7 Rules for dealing with Risk:
2. Remain Flexible: Surprise outcomes may require a change of plan.
3. Take reasoned risks: Risk can be good if the odds are in your favor.
4. Prepare to be wrong: Plan in advance how to deal with unfavorable outcomes.
5. Actively seek reality: See the world as it is rather than as you want it to be.
6. Respond quickly to change: If your plan calls for some action in the face of unfavorable outcomes, don’t delay.
7. Focus on decisions, not outcomes: In the face of risk, good choices can have bad outcomes, and bad choices can have good outcomes.
Three Reasons Why Most Trading Strategies Fail
Wonder how would you rank order market selection, setup/entry timing, protective stop, trailing stops/exit and position sizing in terms of overall importance to the success of a trading system?

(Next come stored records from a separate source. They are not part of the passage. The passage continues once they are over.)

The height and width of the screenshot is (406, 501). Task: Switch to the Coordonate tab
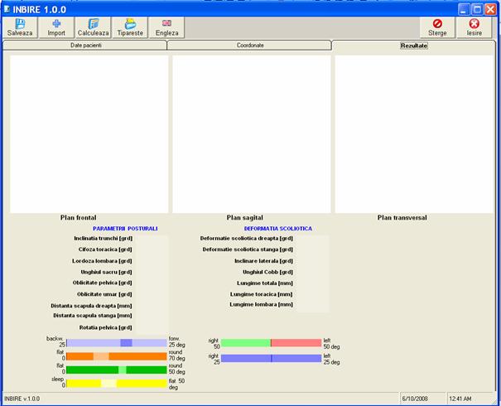[x=249, y=45]
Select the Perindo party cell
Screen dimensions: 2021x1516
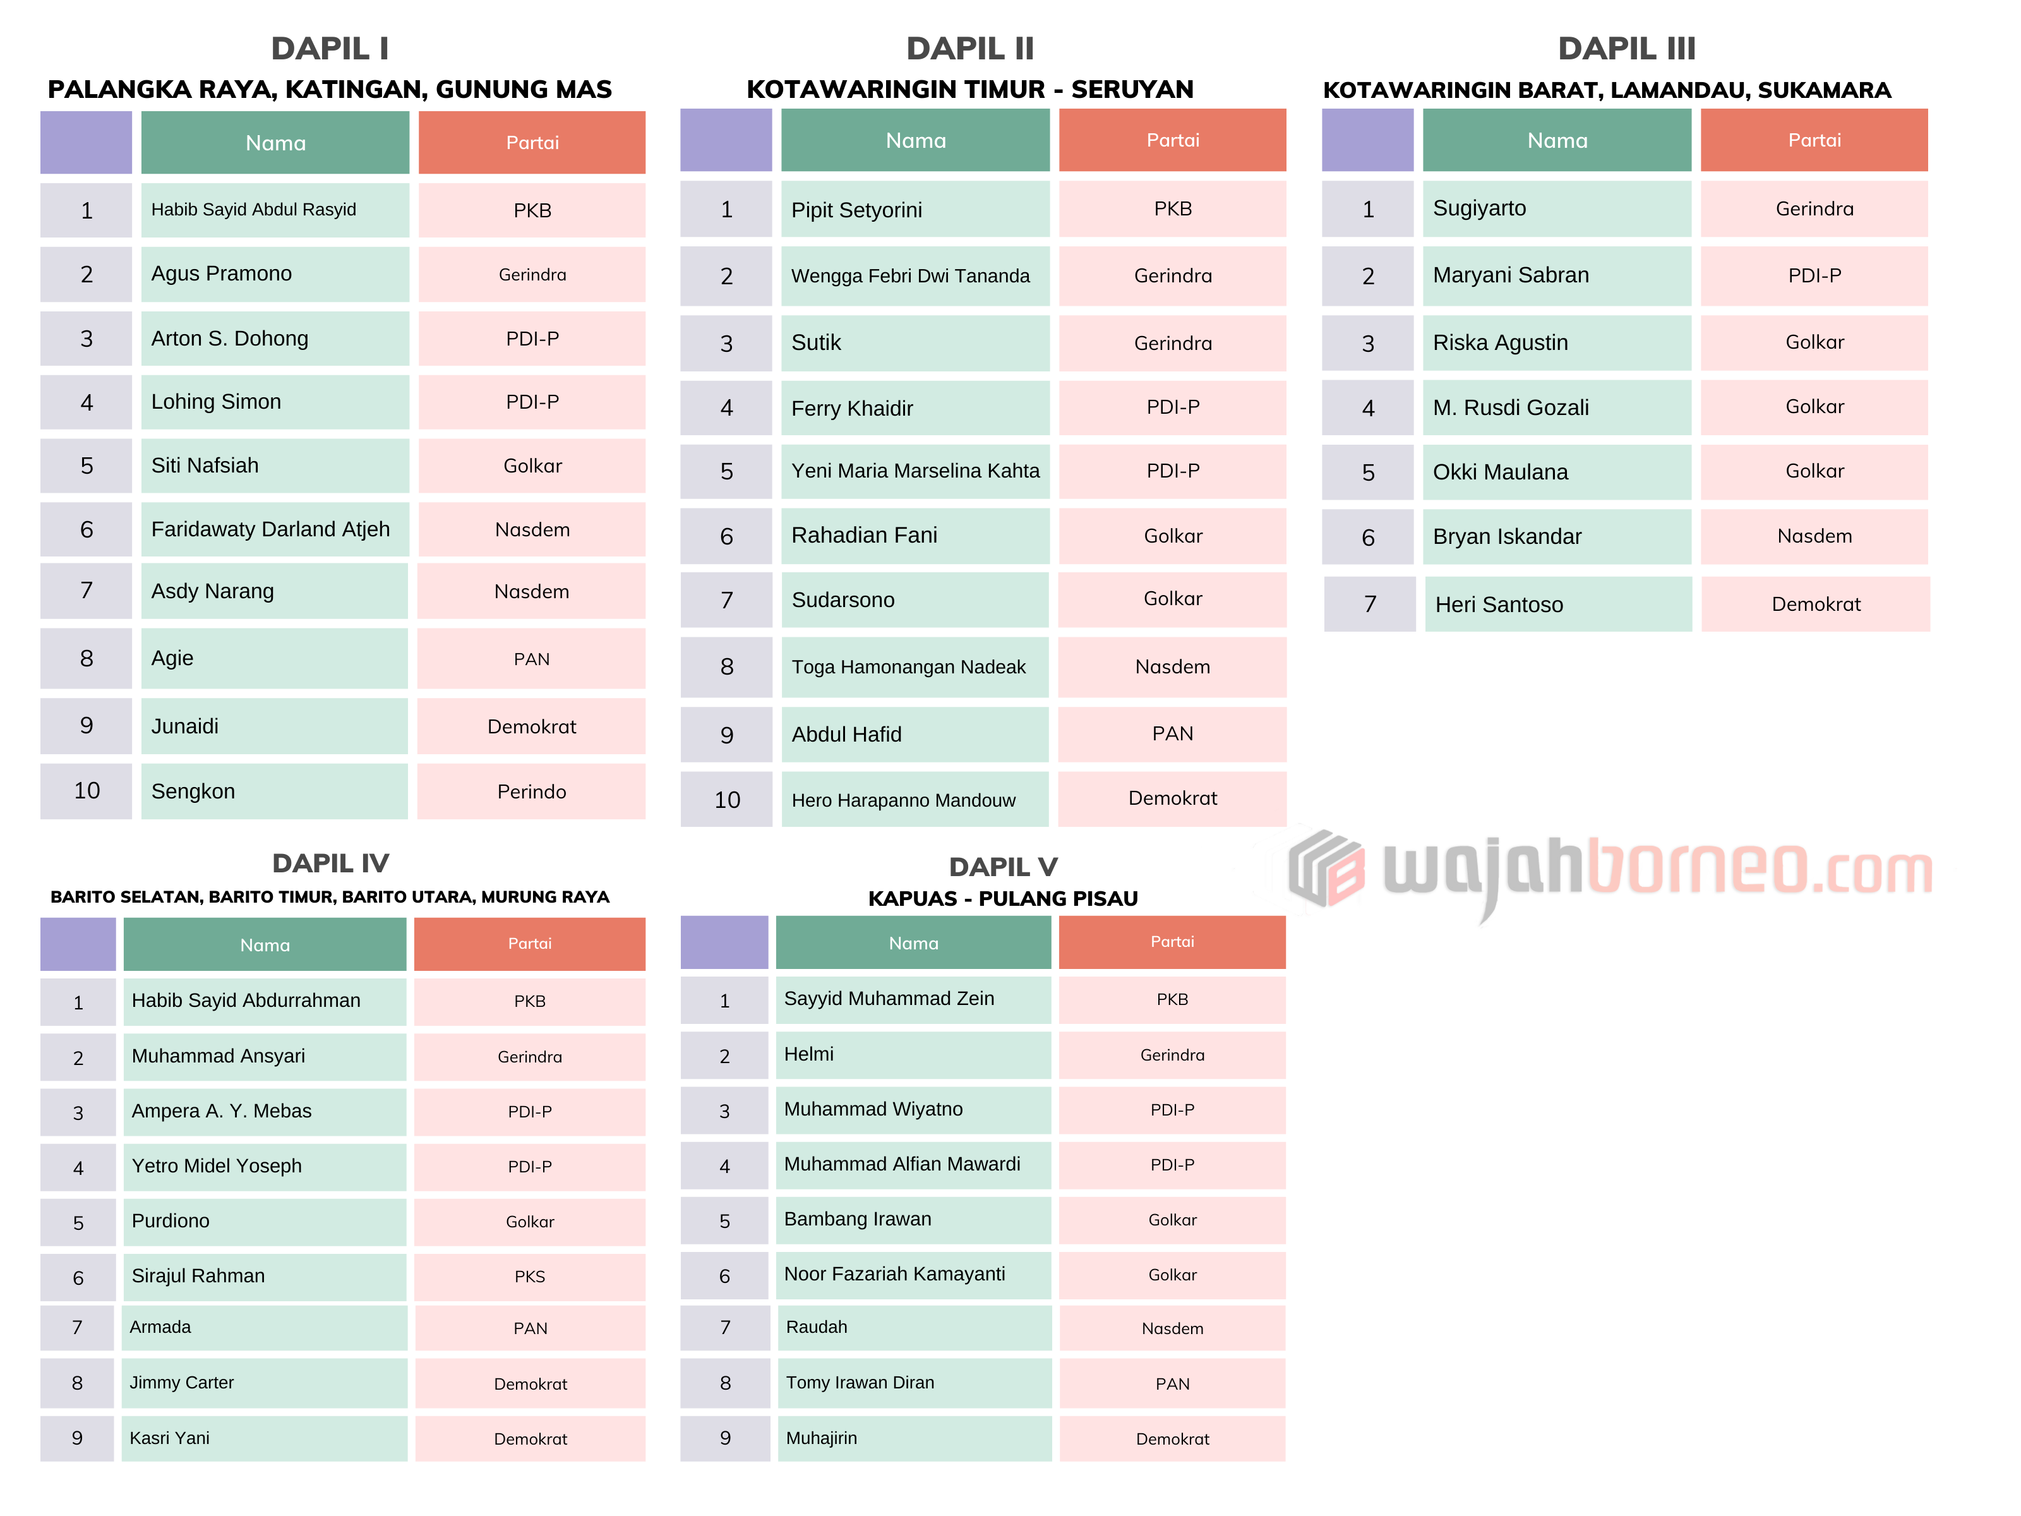coord(531,791)
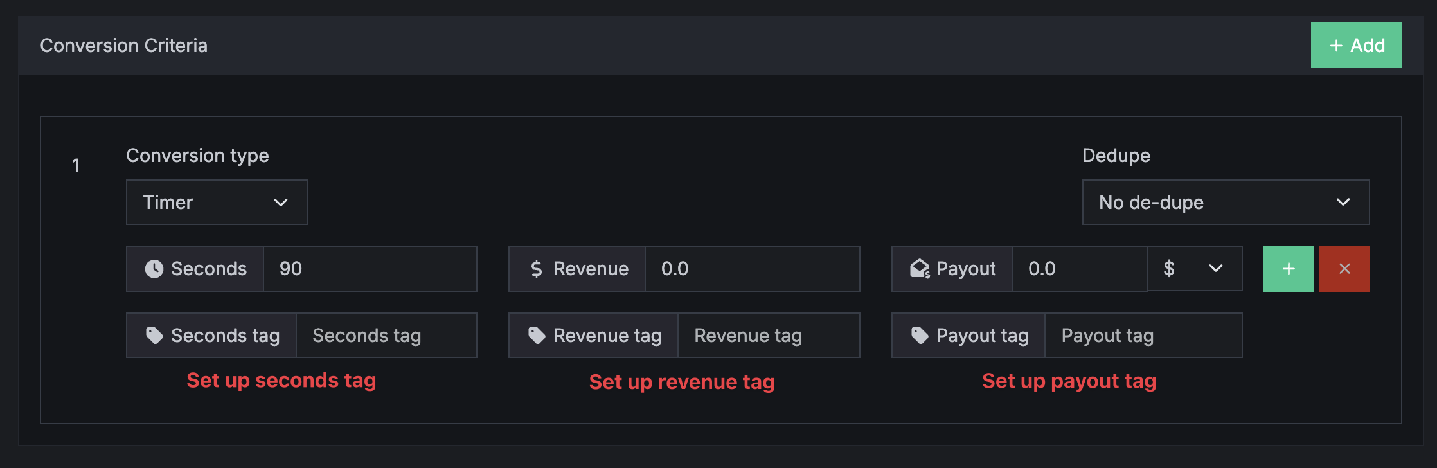1437x468 pixels.
Task: Focus the Seconds value field showing 90
Action: coord(370,269)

A: Each are important, but in analyzing numerous strategies I have not seen a tried-and-true ranking system that fits everything.
The reason I think (and my research proves out) that why strategies fail are directly related to three main things:
1) User error (i.e. failure to act on the signals provided by your system in a consistent manner without trying to outsmart the system.)
2) Over optimization and use of extensive leverage.
3) The most important of all – little to no risk management through proper position sizing and stops. All in all, if you really are focused on improving yourself in 2010, the first place to look is risk management as it has more of an impact over your eventual success or failure than anything else.